Re: "I guess that nobody wants to commit to the learning curve."
When software is Open Source and free (as opposed to commercially supported Open Source software), is it really fair to expect the author/maintainer to produce the reams of documentation - that often take longer than the actual coding/testing work itself - necessary that you are implying?
I agree. It's not fair to expect much of anything of open-source software, beyond what's claimed by documents with some legal standing, such as licenses.
However, a wise developer might examine an open-source package to see if the source was developed using decently-written, maintainable code before adopting it.

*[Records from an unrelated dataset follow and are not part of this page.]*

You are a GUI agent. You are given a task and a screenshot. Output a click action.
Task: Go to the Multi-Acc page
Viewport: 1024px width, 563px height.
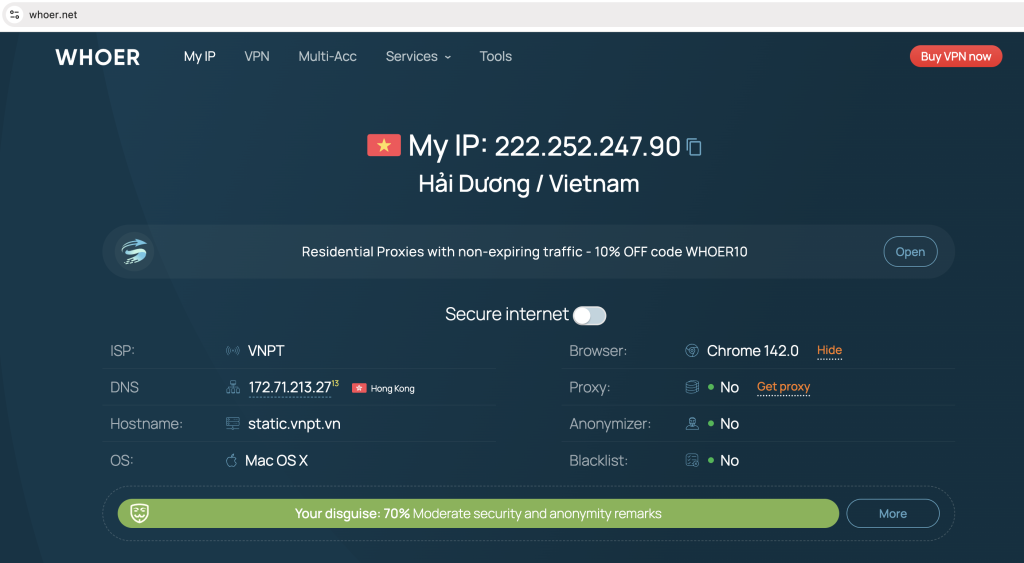click(327, 57)
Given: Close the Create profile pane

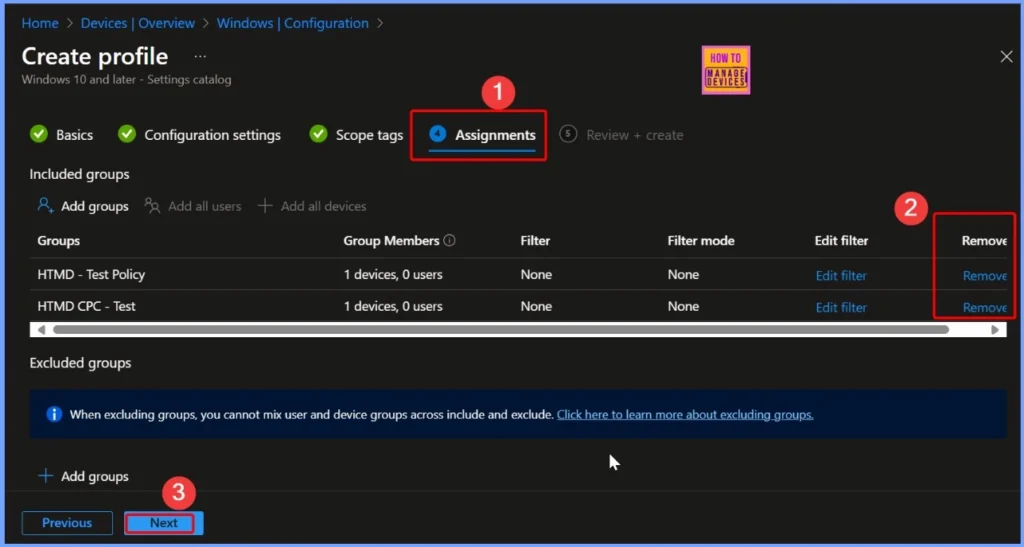Looking at the screenshot, I should point(1006,57).
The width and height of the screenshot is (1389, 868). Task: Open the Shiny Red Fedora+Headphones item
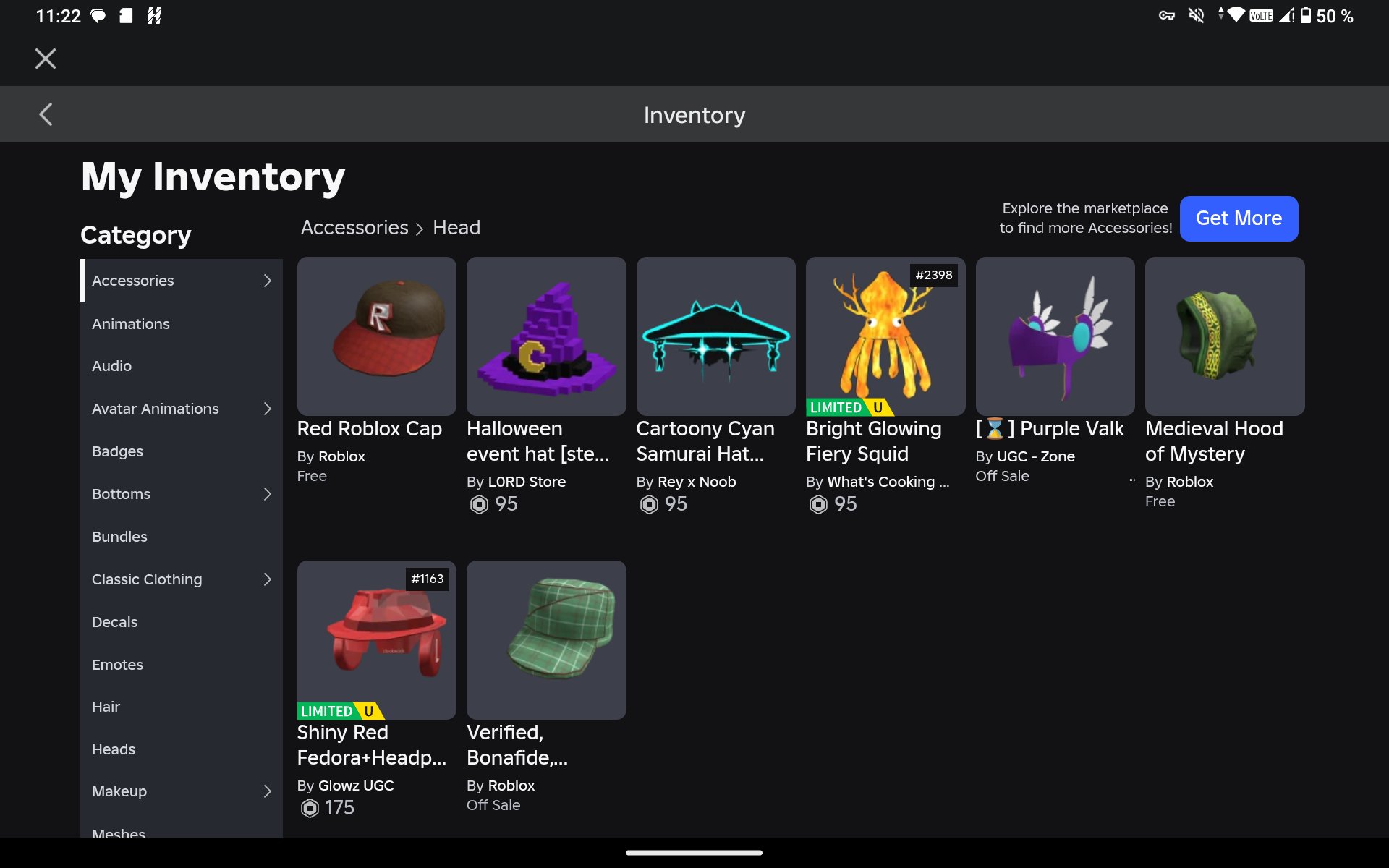click(x=376, y=640)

Or make the commitment to understand the code anyway (which was my position with OpenSSL back in the 0.9.8 days - the code was pretty awful, so I spent some time learning it).
The Javascript open-source ecosystem is toxic, with a vast array of poorly-written, poorly-maintained packages being used willy-nilly by developers who aren't interested in making the slightest effort to understand them, often for trivial things (need I mention left-pad?), and dependency graphs that surpasseth all understanding. But the situation is similarly bad in many parts of the open-source world. There are relatively few C programmers who are capable of writing decent C, for example, but there's a lot of open-source C. There are relatively few C++ programmers willing to write maintainable C++. Languages like Python also suffer from dependency disease.